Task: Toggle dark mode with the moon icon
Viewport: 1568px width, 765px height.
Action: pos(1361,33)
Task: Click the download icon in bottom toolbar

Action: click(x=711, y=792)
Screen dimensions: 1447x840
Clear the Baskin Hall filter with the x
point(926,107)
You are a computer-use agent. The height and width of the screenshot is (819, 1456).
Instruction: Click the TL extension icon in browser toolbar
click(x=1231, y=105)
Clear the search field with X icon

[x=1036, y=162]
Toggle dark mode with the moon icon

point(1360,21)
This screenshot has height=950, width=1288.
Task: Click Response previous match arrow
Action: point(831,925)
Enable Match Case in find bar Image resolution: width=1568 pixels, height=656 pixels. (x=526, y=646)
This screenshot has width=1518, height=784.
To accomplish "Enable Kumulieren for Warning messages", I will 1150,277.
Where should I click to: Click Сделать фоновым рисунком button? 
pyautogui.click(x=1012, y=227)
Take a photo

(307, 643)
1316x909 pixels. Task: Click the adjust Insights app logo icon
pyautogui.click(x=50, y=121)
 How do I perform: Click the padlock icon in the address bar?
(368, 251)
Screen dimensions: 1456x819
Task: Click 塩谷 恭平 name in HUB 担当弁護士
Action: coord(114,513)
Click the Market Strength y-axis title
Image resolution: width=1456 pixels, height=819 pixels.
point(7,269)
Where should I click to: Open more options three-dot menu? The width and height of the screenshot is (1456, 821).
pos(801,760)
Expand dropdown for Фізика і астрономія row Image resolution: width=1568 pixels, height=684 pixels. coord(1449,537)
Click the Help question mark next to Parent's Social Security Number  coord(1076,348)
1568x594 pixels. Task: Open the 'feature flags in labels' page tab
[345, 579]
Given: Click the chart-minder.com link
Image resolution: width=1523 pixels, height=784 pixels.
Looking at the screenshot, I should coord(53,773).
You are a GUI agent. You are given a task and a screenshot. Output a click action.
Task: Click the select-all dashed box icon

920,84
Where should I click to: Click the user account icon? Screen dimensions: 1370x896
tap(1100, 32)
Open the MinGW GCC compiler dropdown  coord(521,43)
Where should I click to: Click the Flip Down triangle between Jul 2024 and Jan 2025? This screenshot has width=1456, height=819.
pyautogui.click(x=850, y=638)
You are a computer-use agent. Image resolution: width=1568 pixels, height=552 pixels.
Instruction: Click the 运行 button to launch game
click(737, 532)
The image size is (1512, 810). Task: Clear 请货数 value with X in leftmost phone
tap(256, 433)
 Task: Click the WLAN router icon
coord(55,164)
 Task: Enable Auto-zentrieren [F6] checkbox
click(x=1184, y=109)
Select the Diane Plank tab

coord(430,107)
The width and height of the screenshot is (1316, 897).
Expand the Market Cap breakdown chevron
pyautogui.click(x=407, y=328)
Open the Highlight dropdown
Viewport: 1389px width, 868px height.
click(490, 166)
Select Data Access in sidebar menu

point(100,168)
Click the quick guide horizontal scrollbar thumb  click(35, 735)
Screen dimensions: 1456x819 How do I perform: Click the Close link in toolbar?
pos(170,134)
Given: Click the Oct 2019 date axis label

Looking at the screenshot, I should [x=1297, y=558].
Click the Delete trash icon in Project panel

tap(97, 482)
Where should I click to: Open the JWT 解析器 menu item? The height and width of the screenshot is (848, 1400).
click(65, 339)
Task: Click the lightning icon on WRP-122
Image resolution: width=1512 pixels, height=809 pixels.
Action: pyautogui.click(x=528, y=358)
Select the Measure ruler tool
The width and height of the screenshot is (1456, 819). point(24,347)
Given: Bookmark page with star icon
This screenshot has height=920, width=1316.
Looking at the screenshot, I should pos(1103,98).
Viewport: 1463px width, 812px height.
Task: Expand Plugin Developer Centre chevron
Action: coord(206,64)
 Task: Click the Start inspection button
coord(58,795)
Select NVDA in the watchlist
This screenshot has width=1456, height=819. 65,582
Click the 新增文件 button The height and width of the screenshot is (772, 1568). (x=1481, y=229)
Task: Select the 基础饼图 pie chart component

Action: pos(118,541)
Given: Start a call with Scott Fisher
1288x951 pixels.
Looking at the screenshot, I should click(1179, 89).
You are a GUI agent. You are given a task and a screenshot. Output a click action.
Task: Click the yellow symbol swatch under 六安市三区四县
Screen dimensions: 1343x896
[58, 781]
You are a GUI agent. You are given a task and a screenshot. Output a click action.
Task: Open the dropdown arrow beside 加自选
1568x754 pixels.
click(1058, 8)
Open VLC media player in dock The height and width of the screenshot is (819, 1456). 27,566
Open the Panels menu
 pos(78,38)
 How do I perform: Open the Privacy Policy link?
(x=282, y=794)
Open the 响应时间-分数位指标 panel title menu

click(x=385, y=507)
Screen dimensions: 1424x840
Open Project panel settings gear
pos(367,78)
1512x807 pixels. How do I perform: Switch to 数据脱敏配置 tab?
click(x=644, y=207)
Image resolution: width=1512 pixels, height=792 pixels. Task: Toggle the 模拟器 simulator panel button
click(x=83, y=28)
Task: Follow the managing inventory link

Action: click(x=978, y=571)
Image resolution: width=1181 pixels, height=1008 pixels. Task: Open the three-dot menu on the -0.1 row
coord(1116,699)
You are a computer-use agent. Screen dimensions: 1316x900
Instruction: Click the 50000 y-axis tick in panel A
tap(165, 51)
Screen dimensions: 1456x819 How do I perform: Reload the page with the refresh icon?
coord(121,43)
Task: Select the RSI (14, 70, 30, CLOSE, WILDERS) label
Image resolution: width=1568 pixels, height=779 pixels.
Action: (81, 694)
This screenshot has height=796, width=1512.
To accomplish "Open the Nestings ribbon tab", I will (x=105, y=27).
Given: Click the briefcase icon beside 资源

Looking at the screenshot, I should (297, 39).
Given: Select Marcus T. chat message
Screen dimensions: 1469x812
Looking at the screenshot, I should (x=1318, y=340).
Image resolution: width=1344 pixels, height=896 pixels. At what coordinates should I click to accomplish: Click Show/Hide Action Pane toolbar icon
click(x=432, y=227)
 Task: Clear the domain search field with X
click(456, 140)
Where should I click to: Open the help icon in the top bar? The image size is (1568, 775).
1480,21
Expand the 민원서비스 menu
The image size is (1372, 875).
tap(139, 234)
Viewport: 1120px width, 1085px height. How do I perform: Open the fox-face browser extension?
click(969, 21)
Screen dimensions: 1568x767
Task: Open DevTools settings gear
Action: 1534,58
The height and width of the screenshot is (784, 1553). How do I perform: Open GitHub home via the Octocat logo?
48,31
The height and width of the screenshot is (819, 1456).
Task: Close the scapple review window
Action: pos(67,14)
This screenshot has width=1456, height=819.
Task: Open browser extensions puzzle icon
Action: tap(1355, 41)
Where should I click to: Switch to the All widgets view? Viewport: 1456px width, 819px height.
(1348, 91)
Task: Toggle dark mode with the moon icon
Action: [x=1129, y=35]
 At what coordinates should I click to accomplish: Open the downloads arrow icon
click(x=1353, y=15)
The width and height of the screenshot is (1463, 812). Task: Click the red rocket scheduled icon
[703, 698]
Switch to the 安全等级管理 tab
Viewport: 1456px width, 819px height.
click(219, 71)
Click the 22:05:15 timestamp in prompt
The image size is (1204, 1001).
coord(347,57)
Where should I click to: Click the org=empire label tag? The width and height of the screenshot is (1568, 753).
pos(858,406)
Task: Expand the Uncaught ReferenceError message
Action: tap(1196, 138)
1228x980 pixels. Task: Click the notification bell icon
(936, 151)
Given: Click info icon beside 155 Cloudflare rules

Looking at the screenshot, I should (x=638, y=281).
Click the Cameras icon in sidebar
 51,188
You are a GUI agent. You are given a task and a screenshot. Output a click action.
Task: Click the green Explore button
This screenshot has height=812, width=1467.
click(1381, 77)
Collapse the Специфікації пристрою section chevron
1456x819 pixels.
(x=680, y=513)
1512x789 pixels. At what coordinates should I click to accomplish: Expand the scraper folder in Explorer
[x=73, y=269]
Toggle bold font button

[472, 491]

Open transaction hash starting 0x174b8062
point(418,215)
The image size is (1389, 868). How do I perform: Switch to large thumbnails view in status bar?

============

Which lines above run from the one containing "Viewport: 1389px width, 868px height." down to the one containing "Task: Click the lightning icon on WRP-122"? Repeat exactly those, both ends included, and nothing else.

WRITTEN SOLUTION:
Viewport: 1389px width, 868px height.
click(490, 166)
Select Data Access in sidebar menu

point(100,168)
Click the quick guide horizontal scrollbar thumb  click(35, 735)
Screen dimensions: 1456x819 How do I perform: Click the Close link in toolbar?
pos(170,134)
Given: Click the Oct 2019 date axis label

Looking at the screenshot, I should [x=1297, y=558].
Click the Delete trash icon in Project panel

tap(97, 482)
Where should I click to: Open the JWT 解析器 menu item? The height and width of the screenshot is (848, 1400).
click(65, 339)
Task: Click the lightning icon on WRP-122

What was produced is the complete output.